_What to do:_ From the line with "Screen dimensions: 937x527" through the line with "Task: Open Settings in the project sidebar", repeat the entries verbatim, both end lines included, and add nothing.

[Stored data]
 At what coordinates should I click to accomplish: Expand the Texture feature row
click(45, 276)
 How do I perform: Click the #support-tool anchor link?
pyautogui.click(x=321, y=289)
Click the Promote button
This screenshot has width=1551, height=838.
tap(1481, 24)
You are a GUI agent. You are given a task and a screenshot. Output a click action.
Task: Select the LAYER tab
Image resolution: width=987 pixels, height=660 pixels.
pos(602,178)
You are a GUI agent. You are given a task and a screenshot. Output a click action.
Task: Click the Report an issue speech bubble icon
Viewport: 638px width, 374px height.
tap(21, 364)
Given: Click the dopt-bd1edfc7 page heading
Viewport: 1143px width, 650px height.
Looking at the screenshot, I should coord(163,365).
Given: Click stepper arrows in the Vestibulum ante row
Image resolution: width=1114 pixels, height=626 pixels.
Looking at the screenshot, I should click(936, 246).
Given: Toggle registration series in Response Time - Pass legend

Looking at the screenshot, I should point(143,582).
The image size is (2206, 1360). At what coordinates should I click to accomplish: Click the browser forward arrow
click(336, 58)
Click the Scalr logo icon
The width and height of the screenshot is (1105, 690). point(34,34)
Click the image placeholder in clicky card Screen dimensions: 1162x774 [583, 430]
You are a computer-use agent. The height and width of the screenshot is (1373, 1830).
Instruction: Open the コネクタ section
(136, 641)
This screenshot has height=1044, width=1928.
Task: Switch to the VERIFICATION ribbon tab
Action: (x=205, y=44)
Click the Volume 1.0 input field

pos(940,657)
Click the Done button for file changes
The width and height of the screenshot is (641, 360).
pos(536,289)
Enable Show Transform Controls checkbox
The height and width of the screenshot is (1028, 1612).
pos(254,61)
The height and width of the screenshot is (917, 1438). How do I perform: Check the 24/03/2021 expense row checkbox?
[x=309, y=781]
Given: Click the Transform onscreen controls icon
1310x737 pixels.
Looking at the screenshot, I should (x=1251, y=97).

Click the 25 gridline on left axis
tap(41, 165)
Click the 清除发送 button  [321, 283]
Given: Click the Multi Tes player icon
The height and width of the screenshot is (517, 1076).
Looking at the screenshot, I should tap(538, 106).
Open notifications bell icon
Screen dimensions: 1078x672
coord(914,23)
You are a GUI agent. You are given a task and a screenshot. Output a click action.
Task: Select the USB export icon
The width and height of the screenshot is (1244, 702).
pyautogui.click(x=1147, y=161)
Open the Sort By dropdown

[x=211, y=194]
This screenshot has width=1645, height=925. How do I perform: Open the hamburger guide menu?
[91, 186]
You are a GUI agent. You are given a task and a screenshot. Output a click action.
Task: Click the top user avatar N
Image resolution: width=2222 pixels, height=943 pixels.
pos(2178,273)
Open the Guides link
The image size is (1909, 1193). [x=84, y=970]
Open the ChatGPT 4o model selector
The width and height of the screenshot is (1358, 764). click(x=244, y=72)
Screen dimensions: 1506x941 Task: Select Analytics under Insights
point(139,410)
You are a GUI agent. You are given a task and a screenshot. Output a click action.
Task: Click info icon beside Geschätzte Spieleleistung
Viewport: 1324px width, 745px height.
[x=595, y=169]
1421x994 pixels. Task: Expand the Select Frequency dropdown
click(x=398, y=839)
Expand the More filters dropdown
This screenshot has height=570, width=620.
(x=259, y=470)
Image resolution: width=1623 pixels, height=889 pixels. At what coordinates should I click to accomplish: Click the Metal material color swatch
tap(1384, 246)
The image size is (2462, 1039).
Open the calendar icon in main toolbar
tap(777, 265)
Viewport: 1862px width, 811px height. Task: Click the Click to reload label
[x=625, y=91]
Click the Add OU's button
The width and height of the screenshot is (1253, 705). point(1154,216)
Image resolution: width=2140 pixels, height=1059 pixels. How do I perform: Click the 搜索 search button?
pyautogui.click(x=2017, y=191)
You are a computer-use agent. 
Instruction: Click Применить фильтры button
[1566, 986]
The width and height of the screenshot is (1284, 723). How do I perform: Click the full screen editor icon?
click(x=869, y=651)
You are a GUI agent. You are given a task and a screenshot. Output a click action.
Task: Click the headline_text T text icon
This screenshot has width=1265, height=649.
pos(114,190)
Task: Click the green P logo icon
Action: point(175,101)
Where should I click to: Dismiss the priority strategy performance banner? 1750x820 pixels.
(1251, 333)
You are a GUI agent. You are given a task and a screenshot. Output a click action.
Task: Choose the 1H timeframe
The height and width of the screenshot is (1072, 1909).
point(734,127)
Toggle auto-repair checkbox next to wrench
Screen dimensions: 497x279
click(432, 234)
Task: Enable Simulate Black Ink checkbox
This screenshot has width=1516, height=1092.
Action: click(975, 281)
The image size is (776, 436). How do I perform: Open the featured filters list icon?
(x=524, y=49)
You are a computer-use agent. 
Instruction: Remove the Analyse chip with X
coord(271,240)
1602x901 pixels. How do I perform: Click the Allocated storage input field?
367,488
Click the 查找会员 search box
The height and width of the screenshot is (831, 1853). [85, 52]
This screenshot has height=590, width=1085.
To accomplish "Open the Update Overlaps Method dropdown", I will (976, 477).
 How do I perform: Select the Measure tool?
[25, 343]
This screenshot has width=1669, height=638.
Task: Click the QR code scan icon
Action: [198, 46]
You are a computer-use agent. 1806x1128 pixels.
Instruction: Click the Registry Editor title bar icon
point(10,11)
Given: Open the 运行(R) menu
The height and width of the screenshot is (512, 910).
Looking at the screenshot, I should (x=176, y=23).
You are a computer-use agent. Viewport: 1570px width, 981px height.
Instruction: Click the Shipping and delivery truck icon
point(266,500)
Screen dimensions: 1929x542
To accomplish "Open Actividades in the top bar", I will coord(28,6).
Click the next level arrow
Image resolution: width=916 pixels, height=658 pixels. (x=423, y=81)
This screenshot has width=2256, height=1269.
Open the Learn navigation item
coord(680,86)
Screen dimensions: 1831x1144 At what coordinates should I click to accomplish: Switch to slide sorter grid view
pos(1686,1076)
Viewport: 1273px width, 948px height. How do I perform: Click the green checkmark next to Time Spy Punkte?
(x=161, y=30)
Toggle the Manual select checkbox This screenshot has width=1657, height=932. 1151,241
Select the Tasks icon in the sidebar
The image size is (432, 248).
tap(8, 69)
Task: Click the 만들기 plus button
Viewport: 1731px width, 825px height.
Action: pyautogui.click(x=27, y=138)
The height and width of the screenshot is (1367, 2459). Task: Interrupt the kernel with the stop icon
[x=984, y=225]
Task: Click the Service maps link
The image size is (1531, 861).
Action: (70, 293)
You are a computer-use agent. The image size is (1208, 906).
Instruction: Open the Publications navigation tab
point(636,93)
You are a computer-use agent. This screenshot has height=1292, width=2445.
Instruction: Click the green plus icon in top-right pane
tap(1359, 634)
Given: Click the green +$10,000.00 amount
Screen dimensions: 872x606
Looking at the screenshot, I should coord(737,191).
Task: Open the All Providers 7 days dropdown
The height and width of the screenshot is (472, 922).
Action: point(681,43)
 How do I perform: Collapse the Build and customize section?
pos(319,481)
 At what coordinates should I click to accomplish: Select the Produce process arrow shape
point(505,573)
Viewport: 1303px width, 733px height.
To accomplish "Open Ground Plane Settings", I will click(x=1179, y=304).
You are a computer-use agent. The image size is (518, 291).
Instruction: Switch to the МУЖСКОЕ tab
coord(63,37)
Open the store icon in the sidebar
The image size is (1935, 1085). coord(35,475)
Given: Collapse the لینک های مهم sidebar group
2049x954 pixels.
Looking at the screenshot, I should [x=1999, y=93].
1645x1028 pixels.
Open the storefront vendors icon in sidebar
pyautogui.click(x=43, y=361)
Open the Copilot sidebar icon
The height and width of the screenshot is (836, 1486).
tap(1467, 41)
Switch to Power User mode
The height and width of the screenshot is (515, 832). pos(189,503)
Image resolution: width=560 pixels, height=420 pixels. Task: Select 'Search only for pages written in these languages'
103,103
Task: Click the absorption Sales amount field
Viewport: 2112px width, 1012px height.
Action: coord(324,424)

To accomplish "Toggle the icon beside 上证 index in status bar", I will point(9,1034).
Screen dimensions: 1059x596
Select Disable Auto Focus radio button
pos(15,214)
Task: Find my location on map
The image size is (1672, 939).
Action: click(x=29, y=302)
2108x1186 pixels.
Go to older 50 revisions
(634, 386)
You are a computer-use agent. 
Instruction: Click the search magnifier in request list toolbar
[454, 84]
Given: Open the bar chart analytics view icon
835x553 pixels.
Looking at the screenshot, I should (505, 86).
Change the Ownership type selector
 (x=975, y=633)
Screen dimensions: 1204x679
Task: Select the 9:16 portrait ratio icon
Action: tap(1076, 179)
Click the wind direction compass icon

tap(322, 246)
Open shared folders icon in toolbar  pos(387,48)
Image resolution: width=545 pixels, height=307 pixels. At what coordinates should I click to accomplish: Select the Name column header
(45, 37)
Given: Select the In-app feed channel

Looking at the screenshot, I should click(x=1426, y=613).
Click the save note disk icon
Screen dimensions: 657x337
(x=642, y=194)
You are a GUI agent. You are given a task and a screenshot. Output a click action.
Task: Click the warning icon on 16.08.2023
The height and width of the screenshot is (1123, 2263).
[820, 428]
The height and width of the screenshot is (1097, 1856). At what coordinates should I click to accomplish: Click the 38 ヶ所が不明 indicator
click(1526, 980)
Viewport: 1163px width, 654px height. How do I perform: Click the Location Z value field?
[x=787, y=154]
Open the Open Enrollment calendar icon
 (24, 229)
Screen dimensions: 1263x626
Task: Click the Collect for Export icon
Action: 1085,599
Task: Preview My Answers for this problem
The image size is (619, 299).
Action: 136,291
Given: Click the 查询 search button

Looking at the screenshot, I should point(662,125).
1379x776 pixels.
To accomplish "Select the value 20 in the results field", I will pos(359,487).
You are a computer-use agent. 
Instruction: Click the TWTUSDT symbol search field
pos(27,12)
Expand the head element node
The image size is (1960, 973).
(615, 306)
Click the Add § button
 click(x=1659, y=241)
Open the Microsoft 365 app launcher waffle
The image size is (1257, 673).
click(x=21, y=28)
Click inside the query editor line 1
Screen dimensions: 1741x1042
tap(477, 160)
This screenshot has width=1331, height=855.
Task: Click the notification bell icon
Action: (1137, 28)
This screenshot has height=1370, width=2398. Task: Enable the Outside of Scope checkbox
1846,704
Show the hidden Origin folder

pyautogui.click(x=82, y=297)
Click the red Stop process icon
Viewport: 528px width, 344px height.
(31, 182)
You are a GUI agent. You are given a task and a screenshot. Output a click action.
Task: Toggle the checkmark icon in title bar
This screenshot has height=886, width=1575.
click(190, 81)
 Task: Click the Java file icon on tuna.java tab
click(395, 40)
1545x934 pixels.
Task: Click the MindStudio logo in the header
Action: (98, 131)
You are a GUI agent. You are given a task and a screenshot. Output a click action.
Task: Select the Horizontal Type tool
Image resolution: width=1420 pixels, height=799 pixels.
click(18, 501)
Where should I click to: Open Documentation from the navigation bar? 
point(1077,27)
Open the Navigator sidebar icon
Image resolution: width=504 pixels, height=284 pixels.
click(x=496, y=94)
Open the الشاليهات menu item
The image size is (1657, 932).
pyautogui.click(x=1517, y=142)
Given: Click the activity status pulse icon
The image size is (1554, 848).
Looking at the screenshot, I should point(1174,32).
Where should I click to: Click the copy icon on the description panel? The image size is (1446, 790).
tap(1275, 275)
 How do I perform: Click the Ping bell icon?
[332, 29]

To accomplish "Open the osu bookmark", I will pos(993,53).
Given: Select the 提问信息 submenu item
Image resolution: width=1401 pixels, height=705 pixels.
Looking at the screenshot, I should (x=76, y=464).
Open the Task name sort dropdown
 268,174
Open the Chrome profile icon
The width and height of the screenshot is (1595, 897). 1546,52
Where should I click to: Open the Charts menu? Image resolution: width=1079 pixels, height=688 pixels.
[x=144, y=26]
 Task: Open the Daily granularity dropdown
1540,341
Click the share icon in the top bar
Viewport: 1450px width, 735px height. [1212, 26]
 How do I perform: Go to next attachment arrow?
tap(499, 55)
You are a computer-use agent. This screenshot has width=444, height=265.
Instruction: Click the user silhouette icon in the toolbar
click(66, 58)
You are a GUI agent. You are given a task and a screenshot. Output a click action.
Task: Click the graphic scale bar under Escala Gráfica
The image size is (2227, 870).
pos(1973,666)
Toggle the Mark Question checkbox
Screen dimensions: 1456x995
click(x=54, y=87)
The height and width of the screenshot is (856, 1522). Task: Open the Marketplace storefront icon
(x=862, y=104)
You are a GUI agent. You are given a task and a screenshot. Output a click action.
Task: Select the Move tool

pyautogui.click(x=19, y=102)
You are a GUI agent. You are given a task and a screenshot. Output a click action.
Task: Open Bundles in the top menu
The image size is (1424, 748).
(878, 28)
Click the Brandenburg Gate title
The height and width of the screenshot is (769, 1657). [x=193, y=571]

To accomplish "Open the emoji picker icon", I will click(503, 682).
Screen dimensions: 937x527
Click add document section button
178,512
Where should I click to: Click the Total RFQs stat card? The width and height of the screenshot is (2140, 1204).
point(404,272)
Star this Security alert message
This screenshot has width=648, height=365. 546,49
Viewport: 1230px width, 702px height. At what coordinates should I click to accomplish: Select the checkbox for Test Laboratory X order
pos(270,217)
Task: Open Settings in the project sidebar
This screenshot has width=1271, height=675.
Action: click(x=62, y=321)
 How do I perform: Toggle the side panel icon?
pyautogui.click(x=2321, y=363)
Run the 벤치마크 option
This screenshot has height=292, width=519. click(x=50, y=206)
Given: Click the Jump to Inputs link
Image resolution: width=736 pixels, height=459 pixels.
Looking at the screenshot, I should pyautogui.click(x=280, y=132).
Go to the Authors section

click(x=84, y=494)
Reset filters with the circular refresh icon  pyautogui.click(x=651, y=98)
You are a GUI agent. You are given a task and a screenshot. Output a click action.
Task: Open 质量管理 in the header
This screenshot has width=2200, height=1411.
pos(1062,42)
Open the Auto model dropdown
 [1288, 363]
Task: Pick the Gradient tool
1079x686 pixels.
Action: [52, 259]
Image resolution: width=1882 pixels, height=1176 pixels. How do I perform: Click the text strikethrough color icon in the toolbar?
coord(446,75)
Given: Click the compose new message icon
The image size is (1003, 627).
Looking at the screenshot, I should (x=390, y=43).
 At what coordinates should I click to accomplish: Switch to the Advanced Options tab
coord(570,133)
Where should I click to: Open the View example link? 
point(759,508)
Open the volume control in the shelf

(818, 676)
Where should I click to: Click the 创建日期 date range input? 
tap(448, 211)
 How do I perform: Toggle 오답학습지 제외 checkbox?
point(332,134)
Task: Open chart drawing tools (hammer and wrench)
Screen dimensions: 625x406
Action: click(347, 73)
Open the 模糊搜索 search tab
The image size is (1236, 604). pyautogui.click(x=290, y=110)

_Finished task:_
Screen dimensions: 937x527
Click add document section button
178,512
Where should I click to: Click the Total RFQs stat card? The width and height of the screenshot is (2140, 1204).
point(404,272)
Star this Security alert message
This screenshot has width=648, height=365. 546,49
Viewport: 1230px width, 702px height. At what coordinates should I click to accomplish: Select the checkbox for Test Laboratory X order
pos(270,217)
Task: Open Settings in the project sidebar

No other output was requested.